La Russie à la découverte de l’ovalie

”Nous allons vivre une grande expérience. Nous allons rencontrer des grandes nations du rugby et donner ainsi la possibilité au monde entier de découvrir ce que nous sommes capables de faire. Autour de valeurs traditionnelles comme un gros physique et un gros mental, nous allons également montrer les progrès que nous avons faits techniquement.” Il ne faut lire aucune prétention dans les propos d’Andreï Ostrikov, futur deuxième ligne de Sale (Angleterre) et pensionnaire de la maison aurillacoise lors du dernier championnat. C’est juste le constat d’un groupe et d’un rugby qui commencent à donner des résultats.

 

Un sport anecdotique

 

“Chez nous, le rugby ne possède qu’une division professionnelle avec dix équipes, dont trois ou quatre sont vraiment au-dessus du lot. Cela fait cinq ans que le VVA Monino, près de Moscou, est champion de Russie. Le rugby est avant tout une affaire d’universitaires et n’a pas forcément le soutien médiatique qu’il devrait avoir.” Véritablement développé à partir des années 60, le rugby reste pourtant un sport anecdotique dans la grande Russie. “Cela reste confidentiel et les plus grosses affluences en championnat se limitent à 5 000 spectateurs, précise le seconde ligne. Pourtant, notre volonté est forte de vouloir progresser et certains d’entre nous n’ont pas hésité à tenter leur chance dans les championnats européens.” Ainsi, Vasily Artemiev, demi de mêlée, va également rejoindre le championnat anglais (Northampton), alors que Kyril Koulemine (Castres) ou encore Konstantin Rachkov (Marseille) évoluent encore en France.

 

“Pas le droit de te cacher”

 

À l’image de ses coéquipiers, A. Ostrikov a une grande soif d’apprendre et de progresser. “Avant, je faisais du volley, mais tous mes potes faisaient du rugby.
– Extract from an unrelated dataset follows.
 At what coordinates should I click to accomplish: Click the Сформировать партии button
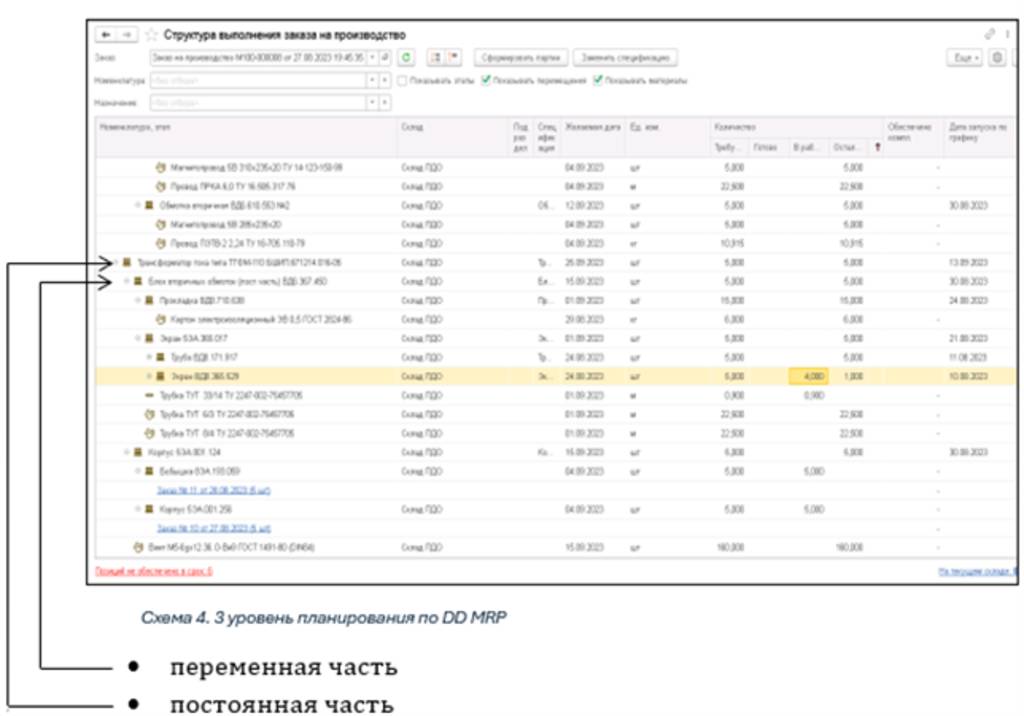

Alors, à 16 ans, je suis allé avec eux. Cela m’a vraiment plu car je trouve que c’est un vrai sport d’hommes. Le contact, j’aime ça.” Repéré par Agen lors du Championnat du monde des moins de 19 ans en 2006 à Dubaï, Andreï y fait ses classes pendant trois ans, avant de rejoindre Aurillac en 2009. Approché par l’AS Montferrand à l’intersaison, le natif de Moscou poursuivra finalement sa soif d’apprendre et de travailler chez les Anglo-saxons. “Ce sera pour moi une nouvelle expérience afin d’affirmer mon rugby. Ce sport est un vrai plaisir avec une notion de peur qui ne me touche pas. J’ai appris à souffrir en France dans un championnat qui demande d’être à fond tout le temps. De toute façon, dans le rugby, tu ne peux pas tricher, tu n’as pas le droit de te cacher.” Et c’est justement dans cet état d’esprit que les Russes vont aborder cette Coupe du monde. “Aujourd’hui, il faudrait vraiment que d’autres joueurs viennent en France ou en Angleterre pour s’aguerrir. C’est le seul moyen de faire exploser ce sport chez nous où les gens le considèrent comme exotique. Mais l’autre possibilité, c’est bien sûr de faire un coup médiatique en Nouvelle-Zélande.” La Russie a donc l’opportunité de faire étalage de ses capacités dès le 15 septembre face aux Américains. “Pour nous, ce premier match est notre véritable objectif. Une victoire pourrait déclencher beaucoup de choses pour notre sport. Le reste ne serait que du bonus en matière d’expérience car nous avons encore beaucoup à apprendre.”